Stored data
________________________________________
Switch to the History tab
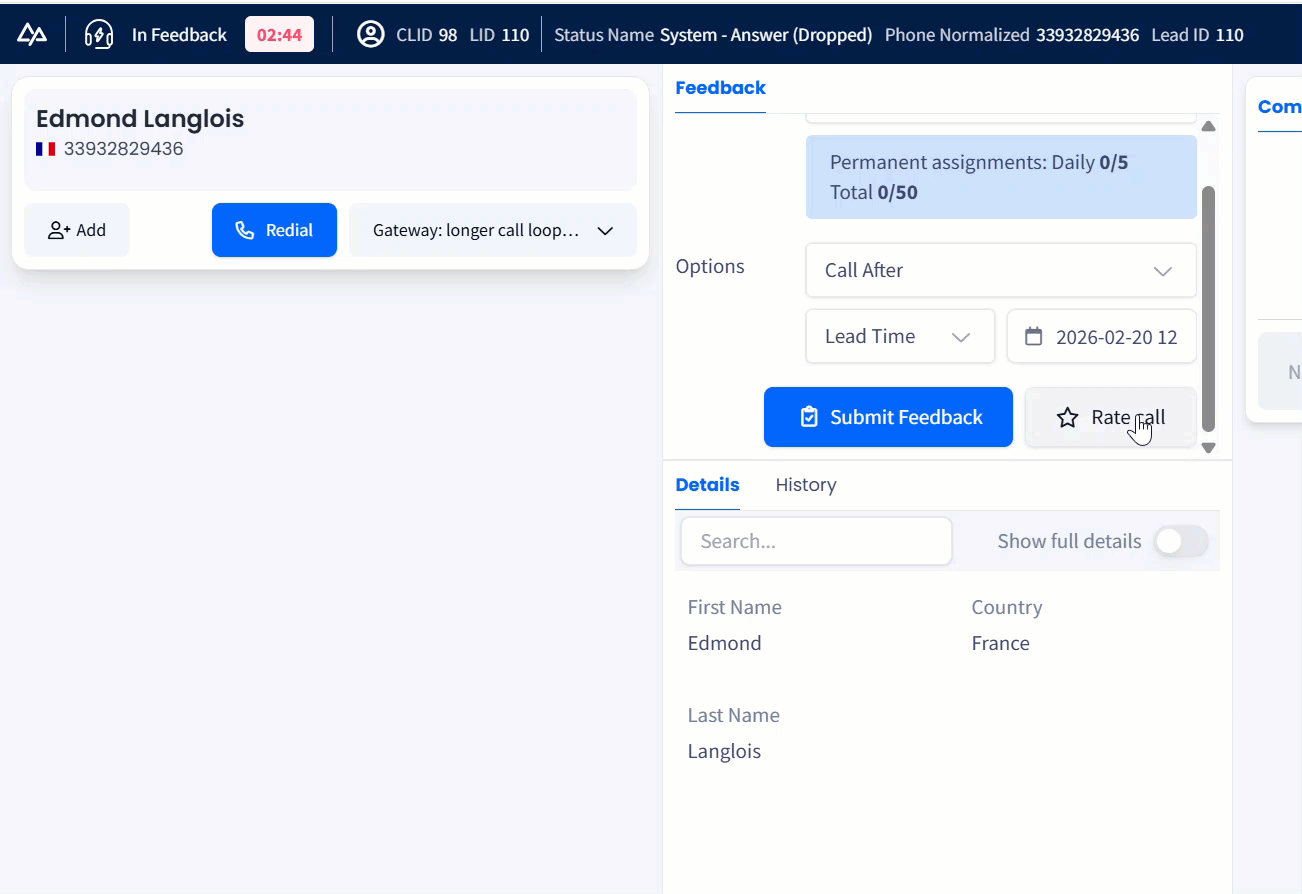 805,485
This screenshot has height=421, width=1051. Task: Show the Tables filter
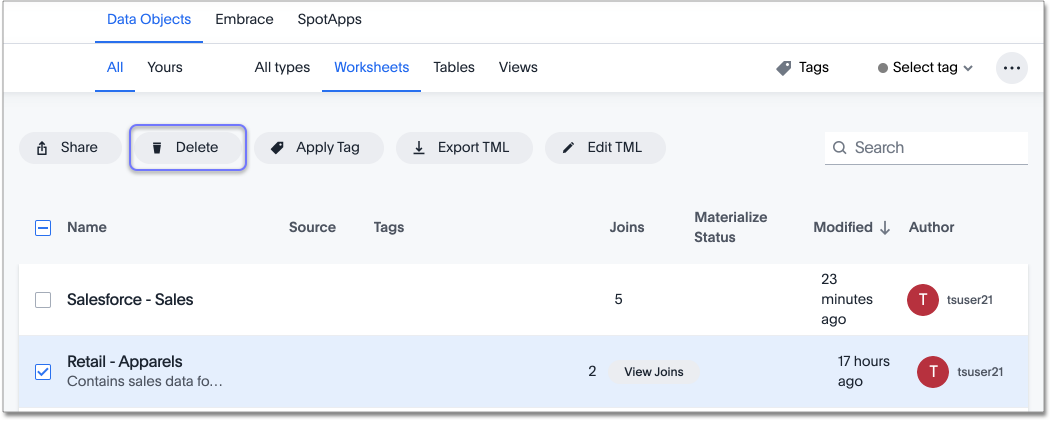(453, 68)
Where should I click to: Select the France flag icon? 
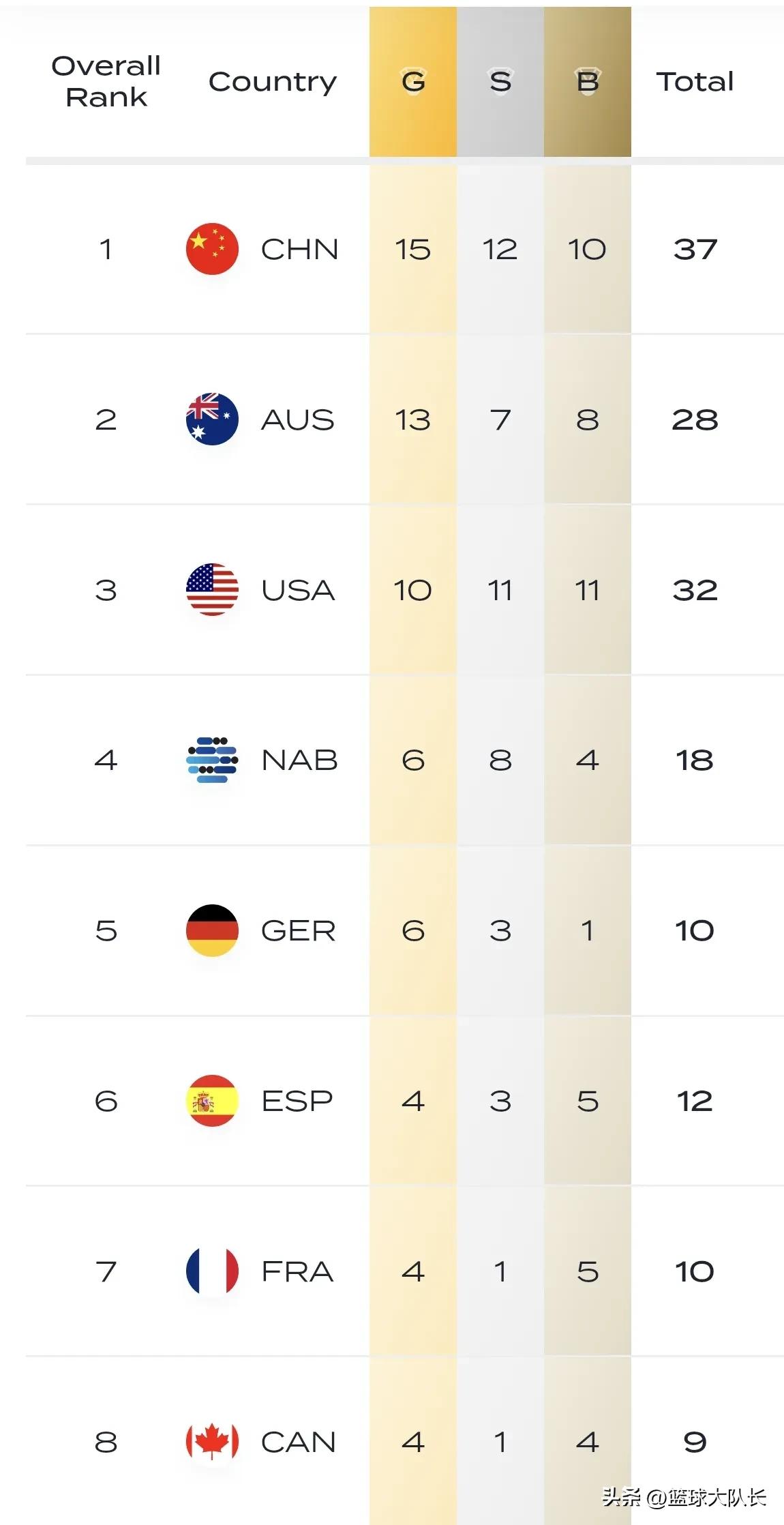pyautogui.click(x=212, y=1271)
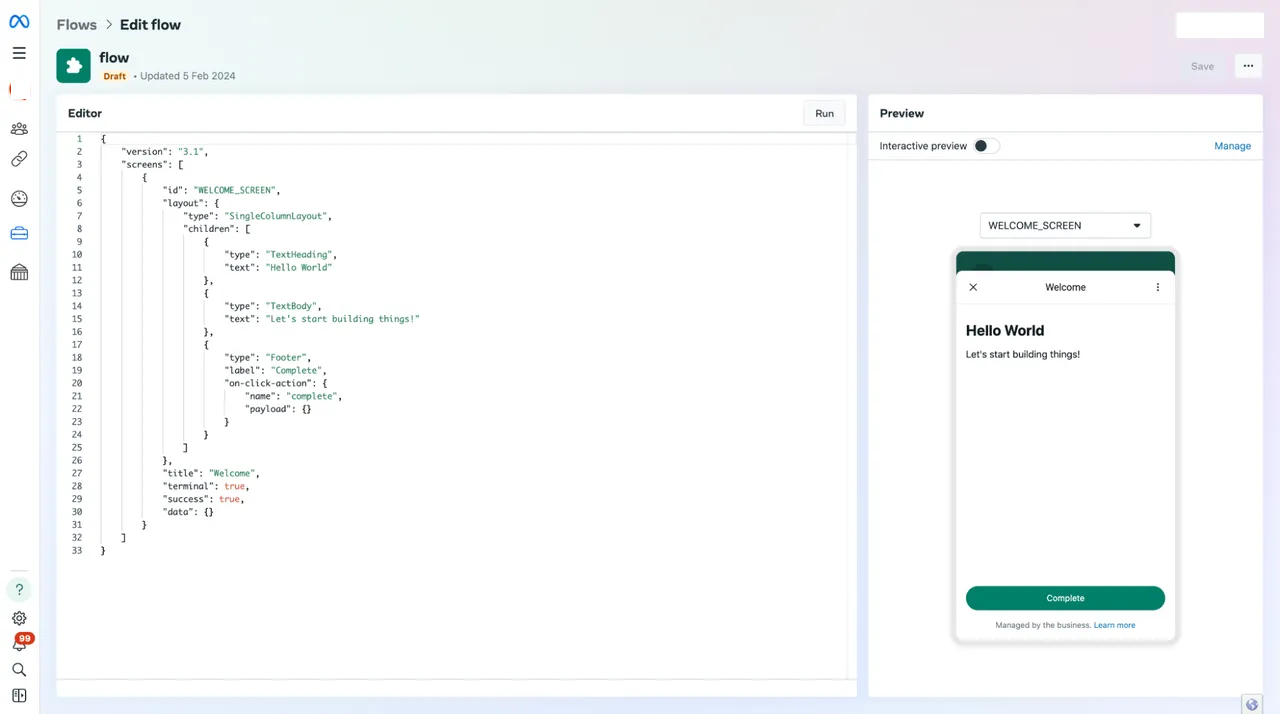Close the preview using the X icon
Viewport: 1280px width, 714px height.
[x=973, y=287]
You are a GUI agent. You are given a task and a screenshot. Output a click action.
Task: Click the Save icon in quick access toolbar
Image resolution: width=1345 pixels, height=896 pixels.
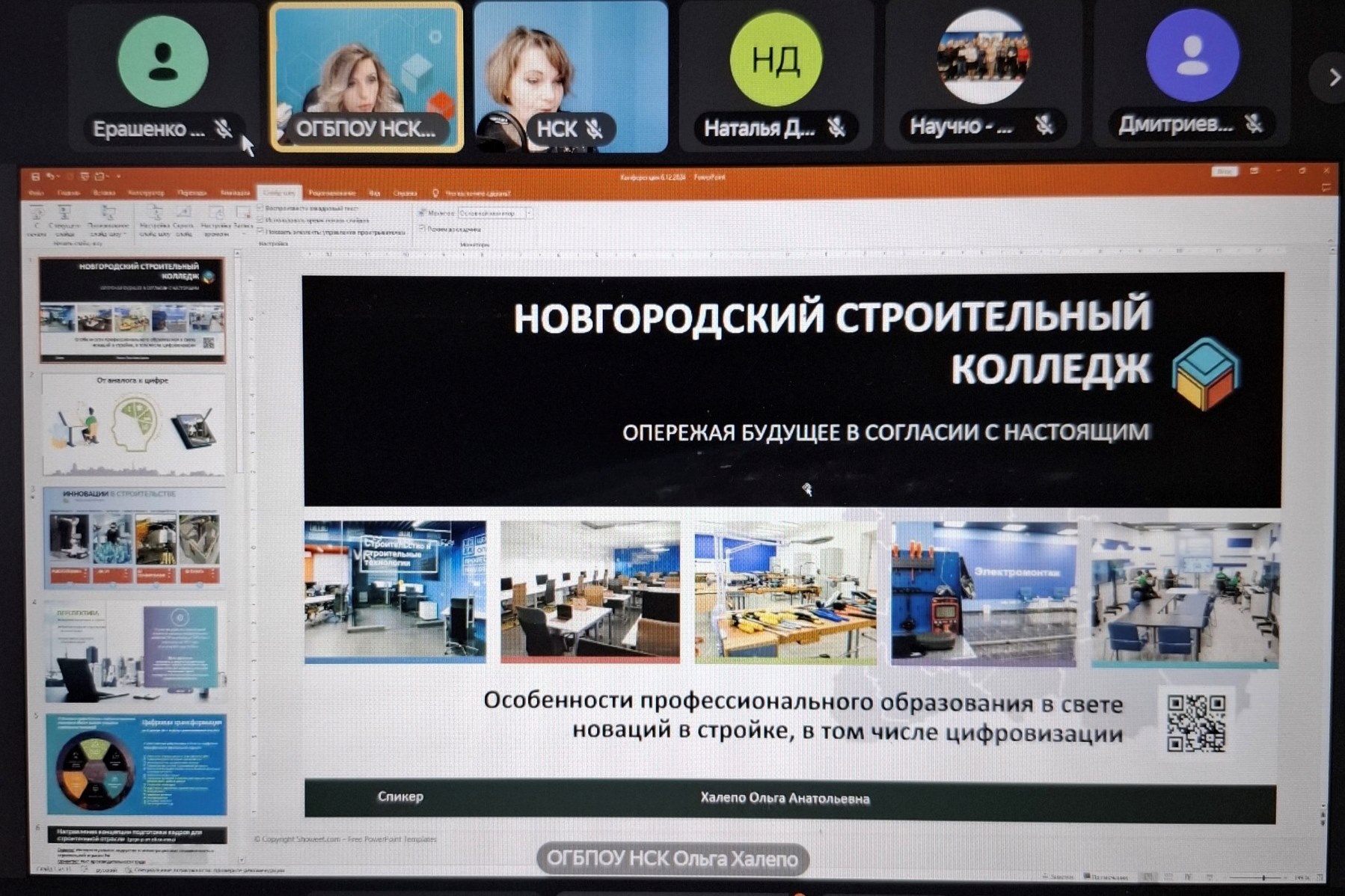pyautogui.click(x=35, y=177)
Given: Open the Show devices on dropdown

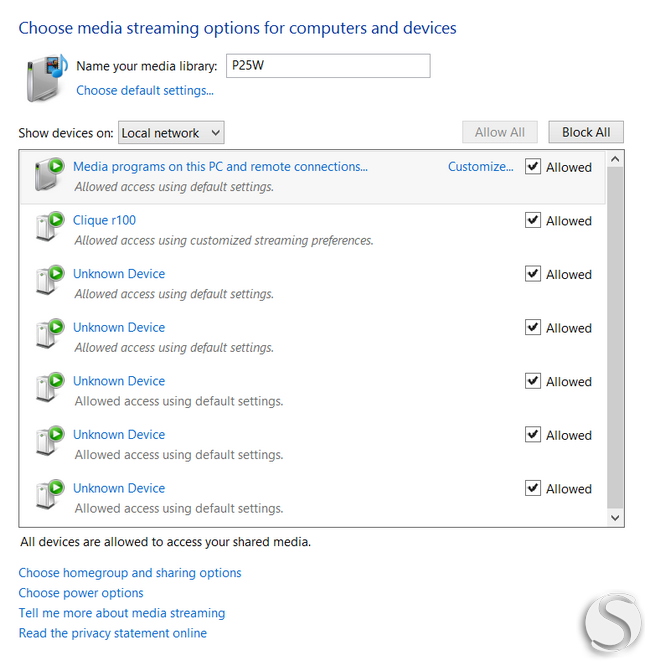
________________________________________
● **TRY IT**
Pictures excluded, repeat the records exactly from their opening line through the line containing "You are a GUI".

● **ANSWER SPACE**
Switch to the History tab
 805,485
This screenshot has height=421, width=1051. Task: Show the Tables filter
(453, 68)
Where should I click to: Select the France flag icon? 
pyautogui.click(x=212, y=1271)
Close the preview using the X icon
Viewport: 1280px width, 714px height.
[x=973, y=287]
You are a GUI agent. You are given a task and a screenshot. Output a click action.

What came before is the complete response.